OBJECTIF DE L'EXERCICE → Pouvez-vous poursuivre le texte ci-dessous sur la polémique du prix Goncourt de 1932, en reprenant juste après sa dernière phrase ?
[TEXTE]
Il ajoute que "le choix de Guy Mazeline et de son roman Les Loups acheva, au moins officiellement, de séparer Lucien Descaves et Rosny aîné. Ce dernier fut entraîné, tout comme Roland Dorgelès, dans une spirale polémique alimentée par Jean Galtier-Boissière, le turbulent directeur du Crapouillot et Maurice-Yvan Sicard, rédacteur en chef d'une petite revue brutale, Le Huron."

Quand Eric Mazet parle de "traîtrise", il oublie de préciser que J.-H. Rosny aîné, très (trop !) diplomate, avait tendance à laisser entendre que tel ou tel auteur aurait sa voix, laissant planer le doute.

Habituellement sans grande conséquence, son attitude fait, cette fois, exploser la situation. Les tensions latentes avec Lucien Descaves arrivent à leur point culminant.

Dans Vu n°248 du 14 décembre 1932, Max Descaves (fils de Lucien Descaves) publie "Le coup du 7 décembre à l'Académie Goncourt". Un article qui reprend celui de Jean Galtier-Boissière, publié dans Le Crapouillot par  :

"les frères Rosny, Ajalbert, Léon Daudet et Lucien Descaves donnent leur voix au Voyage au bout de la nuit. Avec cinq voix (dont celle du président) Céline est assuré du prix. Une semaine se passe et voilà qu'au vote définitif Céline perd la voix des deux frères Rosny [...] Là-dessus Descaves éclate, s'écrie qu'il n'est pas dans ses habitudes pour parvenir dans la salle à manger de passer par la "cuisine" et cet empêcheur de trahir en rond de clamer dans de retentissantes interviews aussi bien qu'en des pamphlets signés "Le prix Goncourt est vendu à l'encan !" que le Président de l'Académie fondée par les frères Goncourt vendît chaque année sa voix. C'était certes le secret de polichinelle dans les salles de rédaction nul n'ignore que cette petite transaction s'opère assez hypocritement par l'entremise d'un éditeur ou d'un directeur de journal [...] Si les membres actuels de l'académie veulent empêcher leur prix de tomber dans le discrédit le plus complet, l'avis unanime est qu'il leur faut immédiatement une mesure radicale EXIGER LA DÉMISSION D'UN PRÉSIDENT ACCUSÉ DE FORFAITURE PAR UN DE SES PAIRS ET QUI N'A RIEN TROUVÉ À LUI RÉPONDRE."
[/TEXTE]
[DONNÉES FOURNIES]
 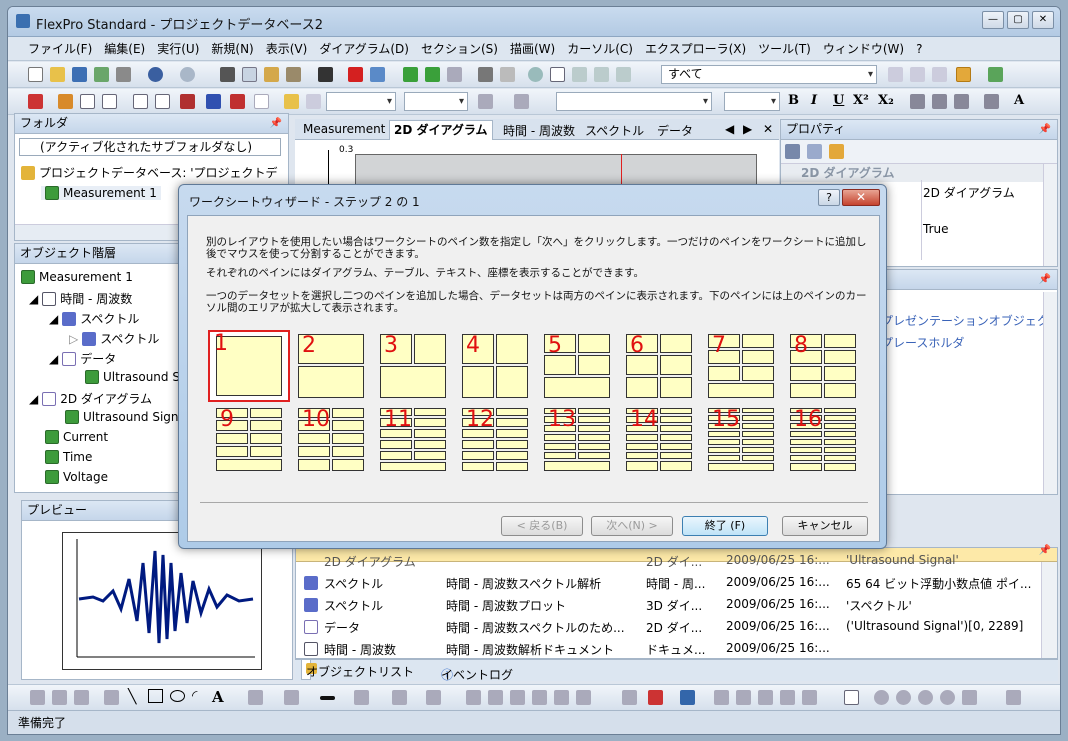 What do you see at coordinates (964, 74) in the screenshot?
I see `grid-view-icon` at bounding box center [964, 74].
[/DONNÉES FOURNIES]
RÉPONSE ATTENDUE →
"Un grand procès en perspective" est annoncé dans Chantecler, en juin 1933 :

"M. Rosny Aîné et M. Roland Dorgelès se sont jugés diffamés par un article que M. Maurice Ivan Sicard a publié en décembre dernier dans l'hebdomadaire Le Huron; aussi l’ont-ils assigné devant le tribunal de la Seine. M. Paul Langlois, directeur du Huron, s'est solidarisé avec son rédacteur. L'éminent avocat, Me Campinchi, défendra M. Sicard et le journal Le Huron. Ce procès ne manquera pas d'avoir un grand retentissement."

Voici les résultats de ce jugement :

"La 12e chambre du tribunal correctionnel de la Seine, présidée par M. Dullin, a rendu ses jugements dans les différents procès en diffamation intentés par M. Rosny aîné contre M. Ivan Sicard et M. Galtier-Boissière, qui avaient publié des articles qu'il jugeait à son égard diffamatoires, à la suite de l'attribution du prix Goncourt pour 1932.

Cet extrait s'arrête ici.